The researchers used data from the Infant Feeding Practices study, an in depth look at baby eating habits, which tracked the diets of more than 1,500 infants up until age one, and documented which of 18 different food types—including breast milk, formula, cow's milk, other milk (like soy milk), other dairy foods (like yogurt), other soy foods (like tofu), 100 percent fruit or vegetable juice, and sweet drinks, among others - their mothers fed them. Wen's team at the University at Buffalo focused on what the infants ate over the course of a week at both 6- and 12-months old.
In many cases, infants were fed foods that would surprise even the least stringent of mothers. Candy, ice cream, soda, and french fries, for instance, were among the foods some of the babies were being fed. Researchers divided the 18 different food types into four distinct categories, two of which were ideal for infant consumption—"formula" and "infant guideline solids"—two of which were not—"high/sugar/fat/protein" and "high/regular cereal." It became clear which babies tended to be fed appropriately, and which did not.
"The extent to which lower socioeconomic classes (i.e., low household income, low maternal education) are associated with unhealthy infant dietary patterns is substantial," said Wen.

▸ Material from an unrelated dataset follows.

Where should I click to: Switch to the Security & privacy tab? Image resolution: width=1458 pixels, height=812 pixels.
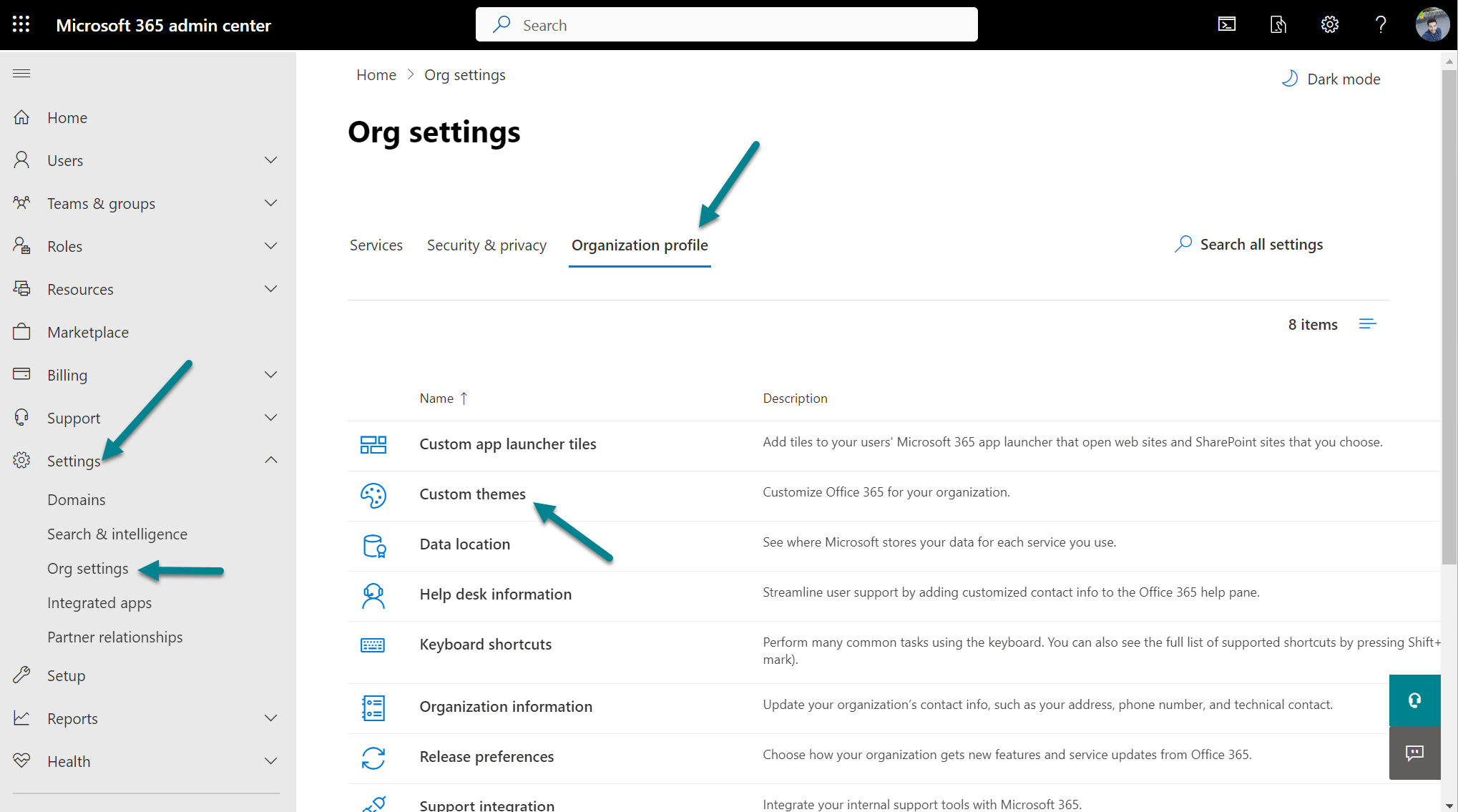pyautogui.click(x=486, y=245)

The immediate danger resulting from poor infant diets is early weight gain and stunted growth. Larger weight increases were observed in the infants who consumed higher levels of fat and sugar, and dairy foods (both of which were associated with poorer households and less educated mothers), especially at age one. Those same babies were found to be shorter on average, possibly, the researchers believe, because of a lack of foods that help promote proper bone growth.

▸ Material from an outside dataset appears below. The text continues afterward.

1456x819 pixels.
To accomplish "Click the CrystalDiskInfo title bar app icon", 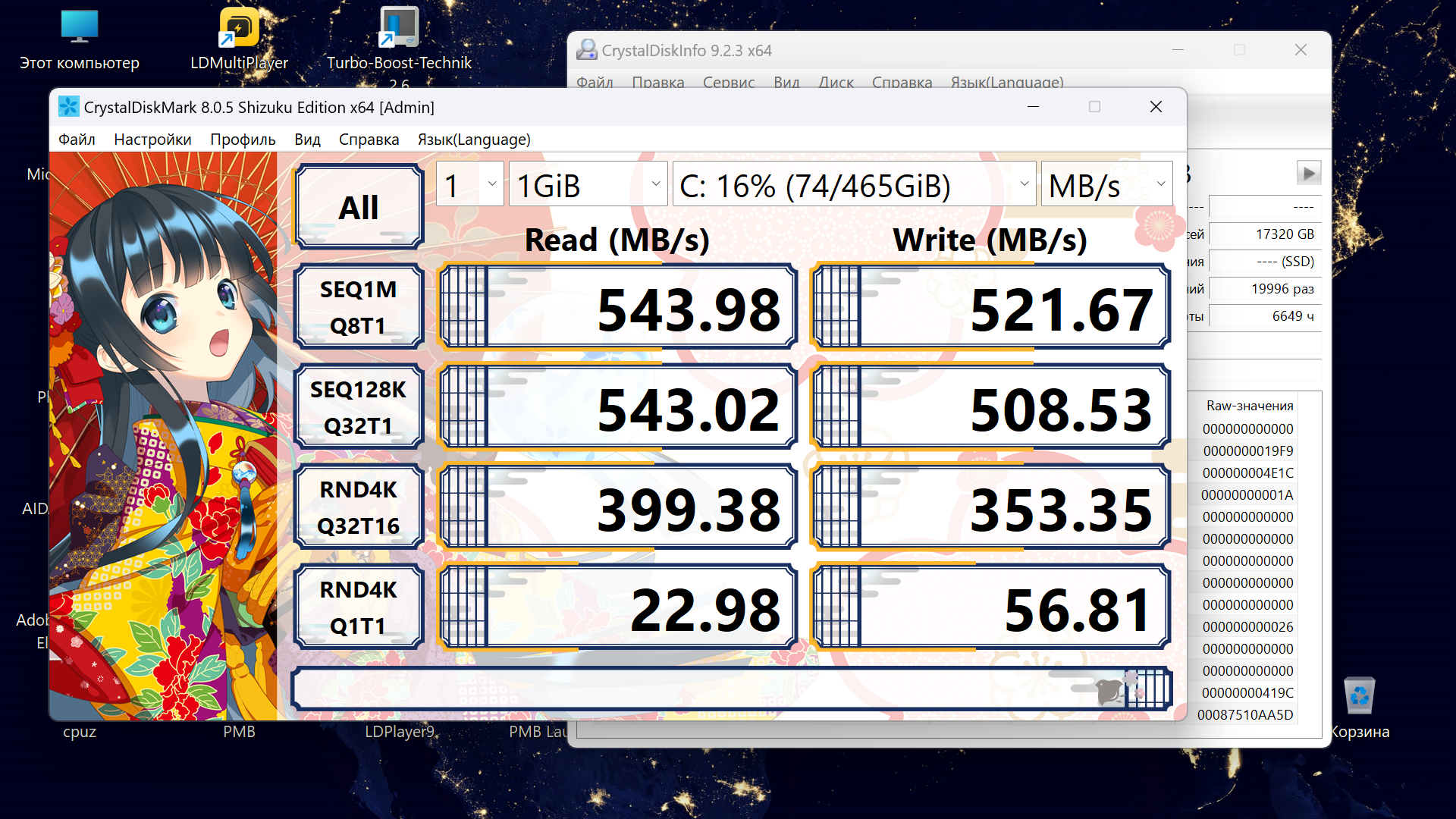I will tap(586, 50).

The longer term problem with the discrepancy in infant dietary patterns is that these differences—specifically the exposure to certain unhealthy foods, and lack of exposure to certain other healthy ones—can negatively impact a child's long-term health, eating habits, and food preferences.
A follow up to the Infant Feeding Practices study, which analyzed data for the same children at age six, found that infant feeding patterns appear to translate into similar childhood eating habits. And those preferences can last a lifetime.
"If you tend to offer healthy foods, even those with a somewhat bitter taste to infants, such as pureed vegetables, they will develop a liking for them. But if you always offer sweet or fatty foods, infants will develop a strong preference for them or even an addiction to them," Wen said in the statement.
What's going on? The reason such discrepancies exist appears to be the result of a number of factors. For one, lower education levels are likely tied to poorer awareness of proper nutrition and infant feeding practices. If parents don't have a proper understanding of what infants should be eating, and how important proper nutrition is for a child's short- and long-term health, it's hard to expect them to choose healthier foods when less healthy ones might be more convenient.
Price could also be a leading factor. The researchers note that the reason lower-income households are more likely to feed their infants foods that are high in sugar and fat might simply be because those items are relatively inexpensive.
The gap between what the poor and rich feed their babies is an extension of a troubling and growing systemic problem in the United States. The tentacles of income inequality find their way into many different aspects of life, and food is a particularly apt example. Food inequality, whereby America's wealthiest people eat well, while the country's poorest eat, well, poorly, is not only real, but worsening. The key to breaking that cycle could lie in understanding that that gap begins to grow before a baby turns one year old and that poor feeding habits in early childhood tend to translate into poor eating habits later in life.
"Infancy is a critical period to learn various food tastes" said Wen. "Parents should take advantage of this period (when they have high control of what their infant can eat) to develop a life-long preference for healthier foods."
Roberto A. Ferdman is a reporter for Wonkblog covering food, economics, immigration and other things. He was previously a staff writer at Quartz.